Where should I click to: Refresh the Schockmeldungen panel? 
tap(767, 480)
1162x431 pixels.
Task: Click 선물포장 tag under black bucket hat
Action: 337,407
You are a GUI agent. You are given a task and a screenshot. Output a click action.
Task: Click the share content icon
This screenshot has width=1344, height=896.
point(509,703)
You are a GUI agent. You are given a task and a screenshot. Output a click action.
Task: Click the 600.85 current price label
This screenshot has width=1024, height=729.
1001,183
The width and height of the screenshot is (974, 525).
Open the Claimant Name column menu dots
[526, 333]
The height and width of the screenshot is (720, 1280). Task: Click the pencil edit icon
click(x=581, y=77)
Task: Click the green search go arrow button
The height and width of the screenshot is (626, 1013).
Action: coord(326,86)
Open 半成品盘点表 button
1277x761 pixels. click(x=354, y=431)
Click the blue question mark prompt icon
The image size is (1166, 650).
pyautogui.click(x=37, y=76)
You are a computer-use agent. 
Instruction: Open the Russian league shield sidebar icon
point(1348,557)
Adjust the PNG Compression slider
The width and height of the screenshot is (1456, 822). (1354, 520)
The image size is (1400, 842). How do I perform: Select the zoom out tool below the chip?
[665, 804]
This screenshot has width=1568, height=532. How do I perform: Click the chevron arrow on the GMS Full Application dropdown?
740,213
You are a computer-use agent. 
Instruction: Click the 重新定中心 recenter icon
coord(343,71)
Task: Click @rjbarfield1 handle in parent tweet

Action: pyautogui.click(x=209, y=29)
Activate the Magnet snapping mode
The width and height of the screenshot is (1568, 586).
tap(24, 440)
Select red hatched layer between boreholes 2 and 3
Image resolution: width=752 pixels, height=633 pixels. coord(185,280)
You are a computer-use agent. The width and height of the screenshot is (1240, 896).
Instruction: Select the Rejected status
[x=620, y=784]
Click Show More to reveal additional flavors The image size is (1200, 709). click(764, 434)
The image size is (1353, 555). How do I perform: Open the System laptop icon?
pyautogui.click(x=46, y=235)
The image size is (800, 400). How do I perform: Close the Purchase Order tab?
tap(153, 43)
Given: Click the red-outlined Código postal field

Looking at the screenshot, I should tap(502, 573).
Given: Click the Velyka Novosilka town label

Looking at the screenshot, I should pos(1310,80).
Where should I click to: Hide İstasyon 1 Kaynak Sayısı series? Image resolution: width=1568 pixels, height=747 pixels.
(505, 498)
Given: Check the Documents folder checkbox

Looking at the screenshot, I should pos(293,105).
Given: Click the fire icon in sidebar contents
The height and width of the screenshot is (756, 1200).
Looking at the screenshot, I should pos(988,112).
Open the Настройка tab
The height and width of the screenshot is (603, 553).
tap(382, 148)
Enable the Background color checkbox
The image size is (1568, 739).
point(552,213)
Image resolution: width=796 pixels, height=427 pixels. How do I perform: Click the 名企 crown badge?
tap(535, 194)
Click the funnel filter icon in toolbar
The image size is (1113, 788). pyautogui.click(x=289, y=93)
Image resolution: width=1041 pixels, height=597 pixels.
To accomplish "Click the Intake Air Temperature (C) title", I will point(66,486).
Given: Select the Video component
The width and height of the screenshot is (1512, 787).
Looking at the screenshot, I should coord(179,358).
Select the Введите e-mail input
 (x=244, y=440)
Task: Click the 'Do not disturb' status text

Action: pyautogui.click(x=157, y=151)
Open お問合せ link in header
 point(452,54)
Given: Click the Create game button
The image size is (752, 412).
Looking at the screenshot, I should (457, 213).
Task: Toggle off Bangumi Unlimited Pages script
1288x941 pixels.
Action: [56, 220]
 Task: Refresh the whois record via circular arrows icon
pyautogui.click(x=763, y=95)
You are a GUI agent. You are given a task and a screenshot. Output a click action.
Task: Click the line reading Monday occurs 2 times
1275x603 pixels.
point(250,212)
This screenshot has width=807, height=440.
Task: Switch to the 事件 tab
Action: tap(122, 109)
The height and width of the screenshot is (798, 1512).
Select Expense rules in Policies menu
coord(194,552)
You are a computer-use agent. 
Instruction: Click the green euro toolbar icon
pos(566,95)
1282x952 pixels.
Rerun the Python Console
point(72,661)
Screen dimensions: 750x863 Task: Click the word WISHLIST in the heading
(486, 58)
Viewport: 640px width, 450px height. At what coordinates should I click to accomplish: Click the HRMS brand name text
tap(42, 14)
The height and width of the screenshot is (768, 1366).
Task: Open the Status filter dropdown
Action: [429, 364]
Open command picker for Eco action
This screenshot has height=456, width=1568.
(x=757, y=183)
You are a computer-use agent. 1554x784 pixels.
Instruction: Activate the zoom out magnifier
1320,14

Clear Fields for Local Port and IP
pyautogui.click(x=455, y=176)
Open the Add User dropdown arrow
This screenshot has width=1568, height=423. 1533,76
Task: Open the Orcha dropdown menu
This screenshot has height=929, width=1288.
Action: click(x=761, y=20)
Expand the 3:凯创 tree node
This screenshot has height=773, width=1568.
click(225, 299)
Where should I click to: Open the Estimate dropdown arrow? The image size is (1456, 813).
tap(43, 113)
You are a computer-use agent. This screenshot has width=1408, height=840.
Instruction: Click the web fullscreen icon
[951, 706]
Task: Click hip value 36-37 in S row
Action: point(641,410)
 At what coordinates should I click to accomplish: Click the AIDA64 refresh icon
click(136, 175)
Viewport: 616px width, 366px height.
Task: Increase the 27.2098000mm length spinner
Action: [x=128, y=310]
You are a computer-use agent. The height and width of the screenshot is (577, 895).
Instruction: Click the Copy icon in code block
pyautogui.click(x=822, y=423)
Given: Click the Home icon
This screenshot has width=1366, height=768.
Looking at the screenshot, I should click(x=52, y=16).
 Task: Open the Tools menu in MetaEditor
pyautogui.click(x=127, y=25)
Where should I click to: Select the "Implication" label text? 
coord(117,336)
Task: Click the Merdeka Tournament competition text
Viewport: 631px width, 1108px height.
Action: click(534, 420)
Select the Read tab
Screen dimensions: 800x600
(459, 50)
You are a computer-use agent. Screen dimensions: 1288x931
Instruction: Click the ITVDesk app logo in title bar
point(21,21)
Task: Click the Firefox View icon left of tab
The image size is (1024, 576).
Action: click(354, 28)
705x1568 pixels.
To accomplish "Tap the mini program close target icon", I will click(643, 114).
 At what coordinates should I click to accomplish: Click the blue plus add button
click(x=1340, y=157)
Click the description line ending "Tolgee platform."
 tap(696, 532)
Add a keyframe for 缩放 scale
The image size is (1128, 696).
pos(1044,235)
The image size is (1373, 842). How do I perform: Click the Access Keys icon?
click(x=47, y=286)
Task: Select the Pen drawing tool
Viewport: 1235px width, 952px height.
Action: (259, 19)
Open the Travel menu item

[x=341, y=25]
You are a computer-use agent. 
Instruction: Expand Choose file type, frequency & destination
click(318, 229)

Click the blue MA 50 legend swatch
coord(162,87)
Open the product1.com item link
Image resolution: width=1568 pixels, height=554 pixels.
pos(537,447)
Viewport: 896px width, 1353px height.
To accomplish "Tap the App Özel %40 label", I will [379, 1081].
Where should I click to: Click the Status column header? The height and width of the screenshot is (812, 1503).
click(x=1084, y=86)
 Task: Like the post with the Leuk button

• [WHAT YOU SHOULD DO]:
Put every line of the entries above into a JSON list of strings, one string per line, leaving out blank lines.

• [ANSWER FOR THE TASK]:
[
  "Where should I click to: Refresh the Schockmeldungen panel? ",
  "tap(767, 480)",
  "1162x431 pixels.",
  "Task: Click 선물포장 tag under black bucket hat",
  "Action: 337,407",
  "You are a GUI agent. You are given a task and a screenshot. Output a click action.",
  "Task: Click the share content icon",
  "This screenshot has width=1344, height=896.",
  "point(509,703)",
  "You are a GUI agent. You are given a task and a screenshot. Output a click action.",
  "Task: Click the 600.85 current price label",
  "This screenshot has width=1024, height=729.",
  "1001,183",
  "The width and height of the screenshot is (974, 525).",
  "Open the Claimant Name column menu dots",
  "[526, 333]",
  "The height and width of the screenshot is (720, 1280). Task: Click the pencil edit icon",
  "click(x=581, y=77)",
  "Task: Click the green search go arrow button",
  "The height and width of the screenshot is (626, 1013).",
  "Action: coord(326,86)",
  "Open 半成品盘点表 button",
  "1277x761 pixels. click(x=354, y=431)",
  "Click the blue question mark prompt icon",
  "The image size is (1166, 650).",
  "pyautogui.click(x=37, y=76)",
  "You are a computer-use agent. ",
  "Instruction: Open the Russian league shield sidebar icon",
  "point(1348,557)",
  "Adjust the PNG Compression slider",
  "The width and height of the screenshot is (1456, 822). (1354, 520)",
  "The image size is (1400, 842). How do I perform: Select the zoom out tool below the chip?",
  "[665, 804]",
  "This screenshot has width=1568, height=532. How do I perform: Click the chevron arrow on the GMS Full Application dropdown?",
  "740,213",
  "You are a computer-use agent. ",
  "Instruction: Click the 重新定中心 recenter icon",
  "coord(343,71)",
  "Task: Click @rjbarfield1 handle in parent tweet",
  "Action: pyautogui.click(x=209, y=29)",
  "Activate the Magnet snapping mode",
  "The width and height of the screenshot is (1568, 586).",
  "tap(24, 440)",
  "Select red hatched layer between boreholes 2 and 3",
  "Image resolution: width=752 pixels, height=633 pixels. coord(185,280)",
  "You are a computer-use agent. The width and height of the screenshot is (1240, 896).",
  "Instruction: Select the Rejected status",
  "[x=620, y=784]",
  "Click Show More to reveal additional flavors The image size is (1200, 709). click(764, 434)",
  "The image size is (1353, 555). How do I perform: Open the System laptop icon?",
  "pyautogui.click(x=46, y=235)",
  "The image size is (800, 400). How do I perform: Close the Purchase Order tab?",
  "tap(153, 43)",
  "Given: Click the red-outlined Código postal field",
  "Looking at the screenshot, I should tap(502, 573).",
  "Given: Click the Velyka Novosilka town label",
  "Looking at the screenshot, I should pos(1310,80).",
  "Where should I click to: Hide İstasyon 1 Kaynak Sayısı series? Image resolution: width=1568 pixels, height=747 pixels.",
  "(505, 498)",
  "Given: Check the Documents folder checkbox",
  "Looking at the screenshot, I should pos(293,105).",
  "Given: Click the fire icon in sidebar contents",
  "The height and width of the screenshot is (756, 1200).",
  "Looking at the screenshot, I should pos(988,112).",
  "Open the Настройка tab",
  "The height and width of the screenshot is (603, 553).",
  "tap(382, 148)",
  "Enable the Background color checkbox",
  "The image size is (1568, 739).",
  "point(552,213)",
  "Image resolution: width=796 pixels, height=427 pixels. How do I perform: Click the 名企 crown badge?",
  "tap(535, 194)",
  "Click the funnel filter icon in toolbar",
  "The image size is (1113, 788). pyautogui.click(x=289, y=93)",
  "Image resolution: width=1041 pixels, height=597 pixels.",
  "To accomplish \"Click the Intake Air Temperature (C) title\", I will point(66,486).",
  "Given: Select the Video component",
  "The width and height of the screenshot is (1512, 787).",
  "Looking at the screenshot, I should coord(179,358).",
  "Select the Введите e-mail input",
  " (x=244, y=440)",
  "Task: Click the 'Do not disturb' status text",
  "Action: pyautogui.click(x=157, y=151)",
  "Open お問合せ link in header",
  " point(452,54)",
  "Given: Click the Create game button",
  "The image size is (752, 412).",
  "Looking at the screenshot, I should (457, 213).",
  "Task: Toggle off Bangumi Unlimited Pages script",
  "1288x941 pixels.",
  "Action: [56, 220]",
  " Task: Refresh the whois record via circular arrows icon",
  "pyautogui.click(x=763, y=95)",
  "You are a GUI agent. You are given a task and a screenshot. Output a click action.",
  "Task: Click the line reading Monday occurs 2 times",
  "1275x603 pixels.",
  "point(250,212)",
  "This screenshot has width=807, height=440.",
  "Task: Switch to the 事件 tab",
  "Action: tap(122, 109)",
  "The height and width of the screenshot is (798, 1512).",
  "Select Expense rules in Policies menu",
  "coord(194,552)",
  "You are a computer-use agent. ",
  "Instruction: Click the green euro toolbar icon",
  "pos(566,95)",
  "1282x952 pixels.",
  "Rerun the Python Console",
  "point(72,661)",
  "Screen dimensions: 750x863 Task: Click the word WISHLIST in the heading",
  "(486, 58)",
  "Viewport: 640px width, 450px height. At what coordinates should I click to accomplish: Click the HRMS brand name text",
  "tap(42, 14)",
  "The height and width of the screenshot is (768, 1366).",
  "Task: Open the Status filter dropdown",
  "Action: [429, 364]",
  "Open command picker for Eco action",
  "This screenshot has height=456, width=1568.",
  "(x=757, y=183)",
  "You are a computer-use agent. 1554x784 pixels.",
  "Instruction: Activate the zoom out magnifier",
  "1320,14",
  "Clear Fields for Local Port and IP",
  "pyautogui.click(x=455, y=176)",
  "Open the Add User dropdown arrow",
  "This screenshot has width=1568, height=423. 1533,76",
  "Task: Open the Orcha dropdown menu",
  "This screenshot has height=929, width=1288.",
  "Action: click(x=761, y=20)",
  "Expand the 3:凯创 tree node",
  "This screenshot has height=773, width=1568.",
  "click(225, 299)",
  "Where should I click to: Open the Estimate dropdown arrow? The image size is (1456, 813).",
  "tap(43, 113)",
  "You are a computer-use agent. This screenshot has width=1408, height=840.",
  "Instruction: Click the web fullscreen icon",
  "[951, 706]",
  "Task: Click hip value 36-37 in S row",
  "Action: point(641,410)",
  " At what coordinates should I click to accomplish: Click the AIDA64 refresh icon",
  "click(136, 175)",
  "Viewport: 616px width, 366px height.",
  "Task: Increase the 27.2098000mm length spinner",
  "Action: [x=128, y=310]",
  "You are a computer-use agent. The height and width of the screenshot is (577, 895).",
  "Instruction: Click the Copy icon in code block",
  "pyautogui.click(x=822, y=423)",
  "Given: Click the Home icon",
  "This screenshot has width=1366, height=768.",
  "Looking at the screenshot, I should click(x=52, y=16).",
  " Task: Open the Tools menu in MetaEditor",
  "pyautogui.click(x=127, y=25)",
  "Where should I click to: Select the \"Implication\" label text? ",
  "coord(117,336)",
  "Task: Click the Merdeka Tournament competition text",
  "Viewport: 631px width, 1108px height.",
  "Action: click(534, 420)",
  "Select the Read tab",
  "Screen dimensions: 800x600",
  "(459, 50)",
  "You are a computer-use agent. Screen dimensions: 1288x931",
  "Instruction: Click the ITVDesk app logo in title bar",
  "point(21,21)",
  "Task: Click the Firefox View icon left of tab",
  "The image size is (1024, 576).",
  "Action: click(354, 28)",
  "705x1568 pixels.",
  "To accomplish \"Tap the mini program close target icon\", I will click(643, 114).",
  " At what coordinates should I click to accomplish: Click the blue plus add button",
  "click(x=1340, y=157)",
  "Click the description line ending \"Tolgee platform.\"",
  " tap(696, 532)",
  "Add a keyframe for 缩放 scale",
  "The image size is (1128, 696).",
  "pos(1044,235)",
  "The image size is (1373, 842). How do I perform: Click the Access Keys icon?",
  "click(x=47, y=286)",
  "Task: Select the Pen drawing tool",
  "Viewport: 1235px width, 952px height.",
  "Action: (259, 19)",
  "Open the Travel menu item",
  "[x=341, y=25]",
  "You are a computer-use agent. ",
  "Instruction: Expand Choose file type, frequency & destination",
  "click(318, 229)",
  "Click the blue MA 50 legend swatch",
  "coord(162,87)",
  "Open the product1.com item link",
  "Image resolution: width=1568 pixels, height=554 pixels.",
  "pos(537,447)",
  "Viewport: 896px width, 1353px height.",
  "To accomplish \"Tap the App Özel %40 label\", I will [379, 1081].",
  "Where should I click to: Click the Status column header? The height and width of the screenshot is (812, 1503).",
  "click(x=1084, y=86)",
  " Task: Like the post with the Leuk button"
]